• Stated exercise: Convert the material below into a JSON list of strings, with one string per line and no entries for blank lines. Omit the pictures from the list.
┌──
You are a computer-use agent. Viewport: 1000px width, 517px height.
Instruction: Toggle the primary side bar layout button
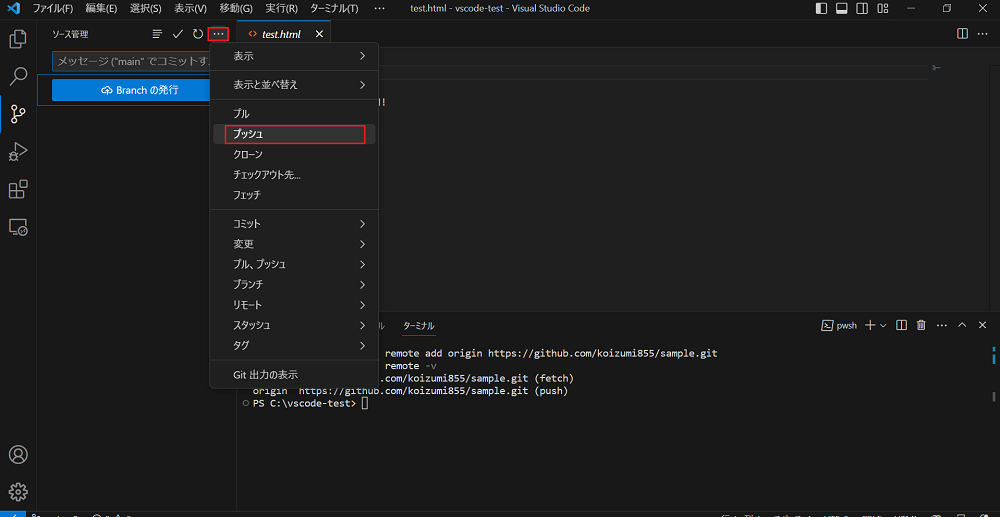click(x=821, y=9)
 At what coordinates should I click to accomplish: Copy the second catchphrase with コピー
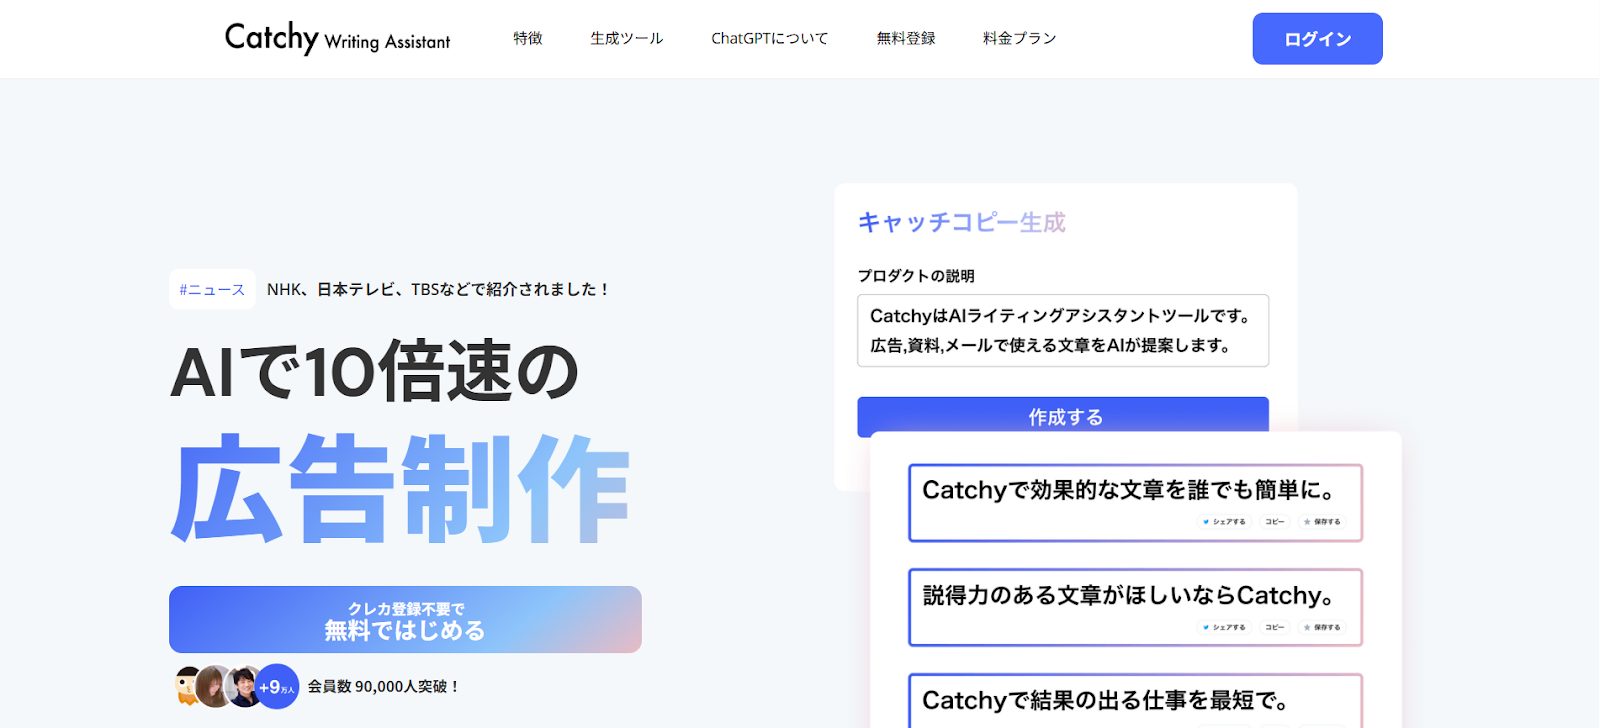(x=1274, y=628)
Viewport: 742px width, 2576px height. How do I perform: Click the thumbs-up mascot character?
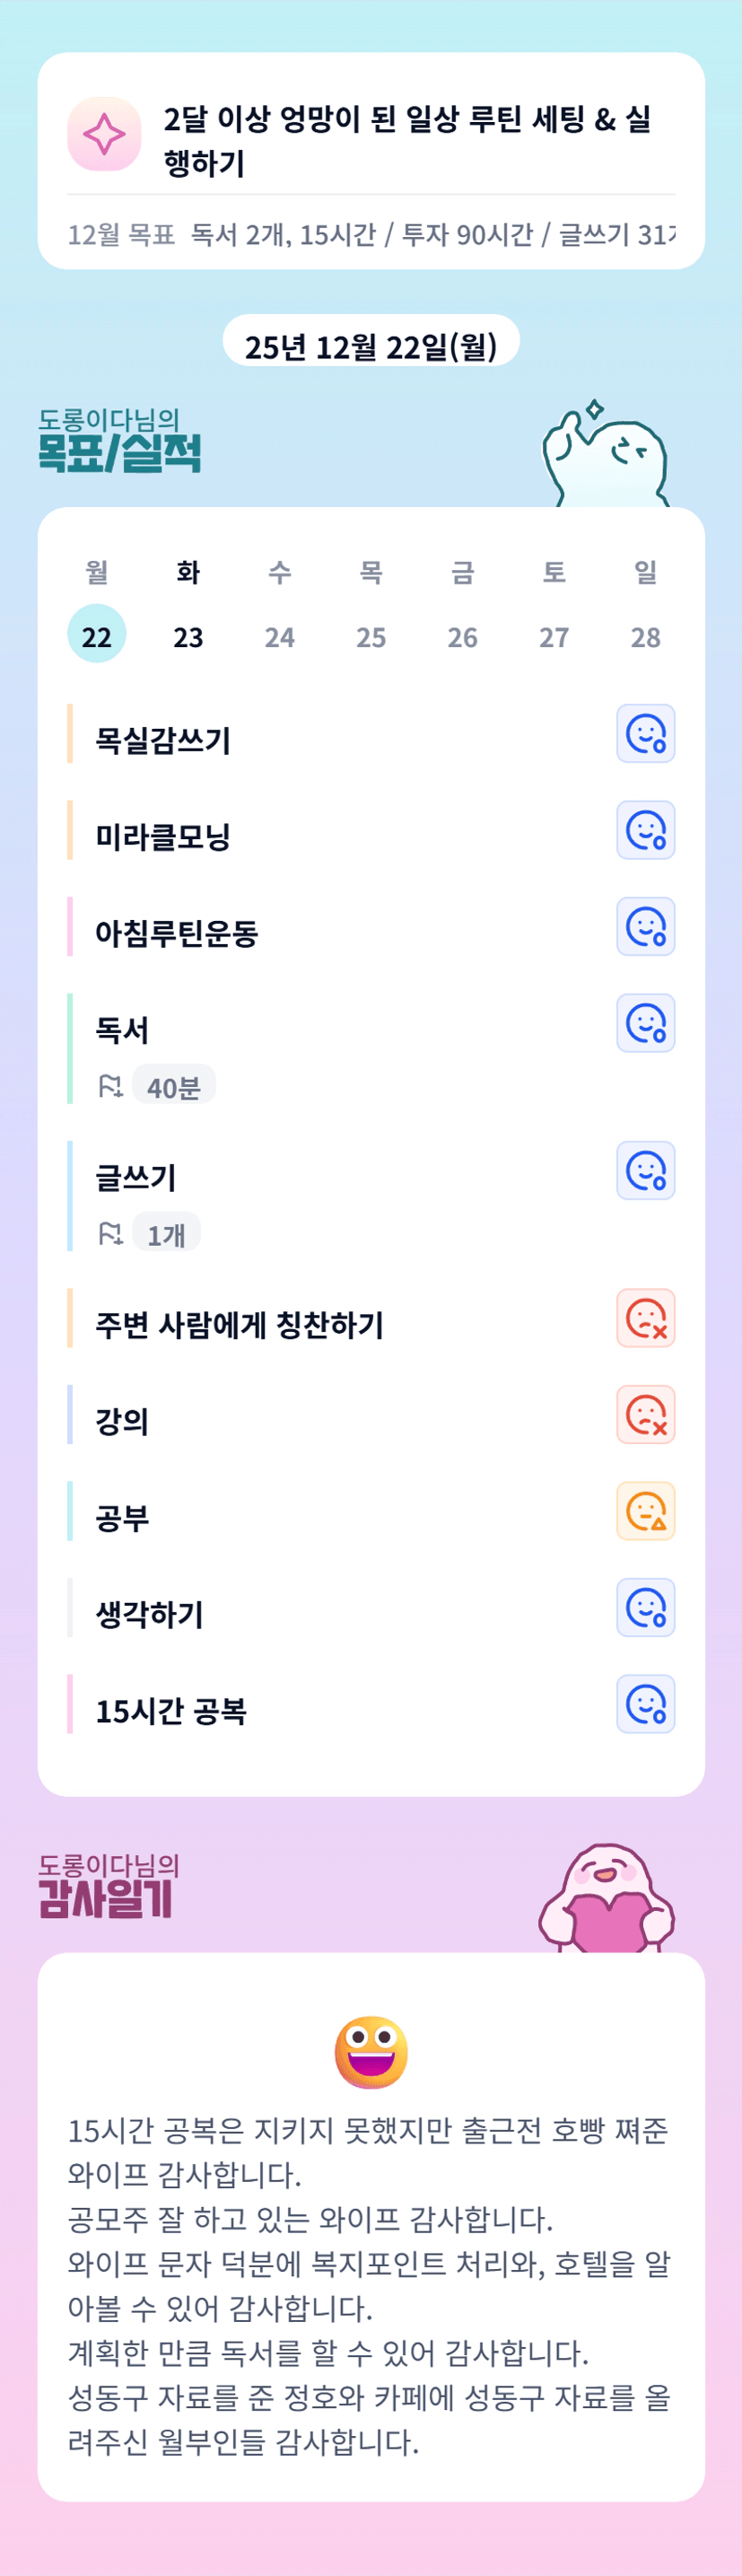pyautogui.click(x=604, y=456)
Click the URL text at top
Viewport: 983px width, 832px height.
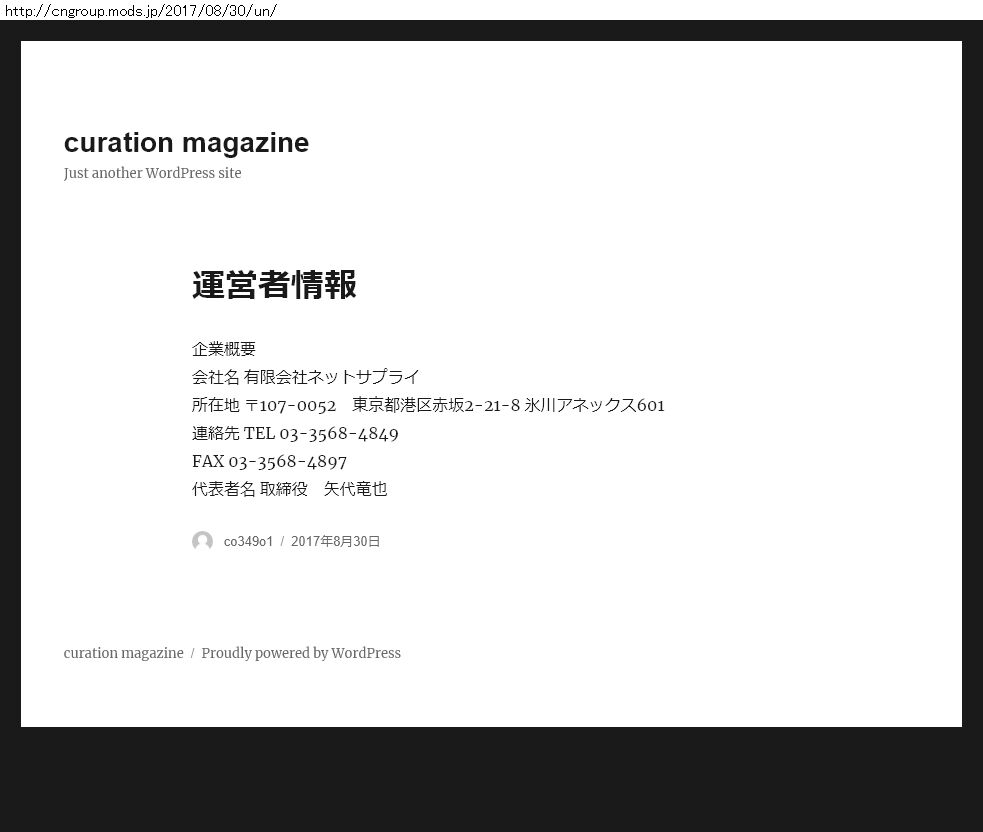click(x=140, y=10)
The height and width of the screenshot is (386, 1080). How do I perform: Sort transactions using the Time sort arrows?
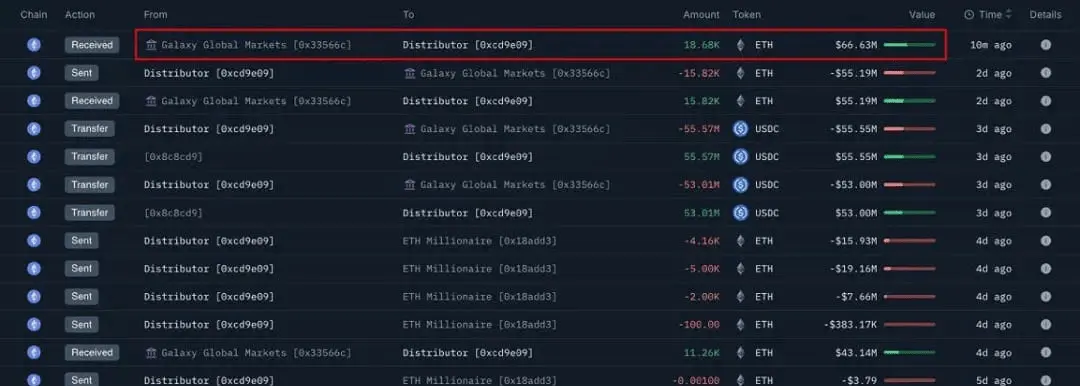(x=1009, y=14)
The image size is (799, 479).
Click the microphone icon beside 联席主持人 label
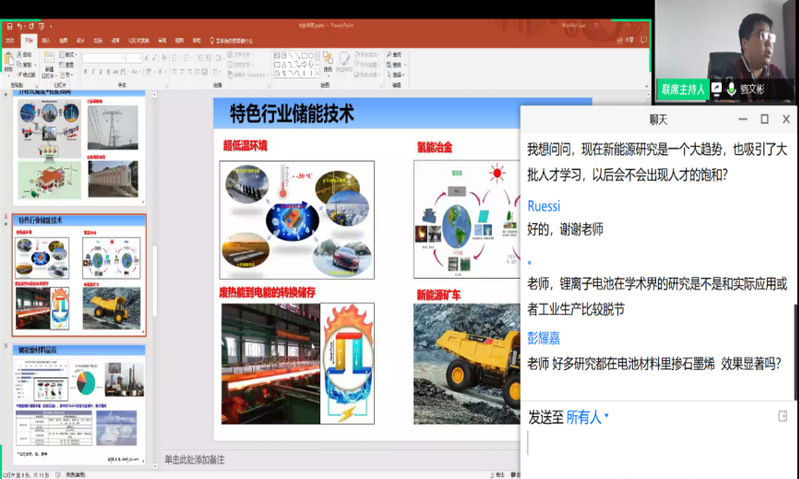732,89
└──
• Solved exercise:
[
  "You are a computer-use agent. Viewport: 1000px width, 517px height.",
  "Instruction: Toggle the primary side bar layout button",
  "click(x=821, y=9)",
  " At what coordinates should I click to accomplish: Copy the second catchphrase with コピー",
  "(x=1274, y=628)",
  "Viewport: 742px width, 2576px height. How do I perform: Click the thumbs-up mascot character?",
  "pyautogui.click(x=604, y=456)",
  "Click the URL text at top",
  "Viewport: 983px width, 832px height.",
  "click(x=140, y=10)",
  "The height and width of the screenshot is (386, 1080). How do I perform: Sort transactions using the Time sort arrows?",
  "(x=1009, y=14)",
  "The image size is (799, 479).",
  "Click the microphone icon beside 联席主持人 label",
  "732,89"
]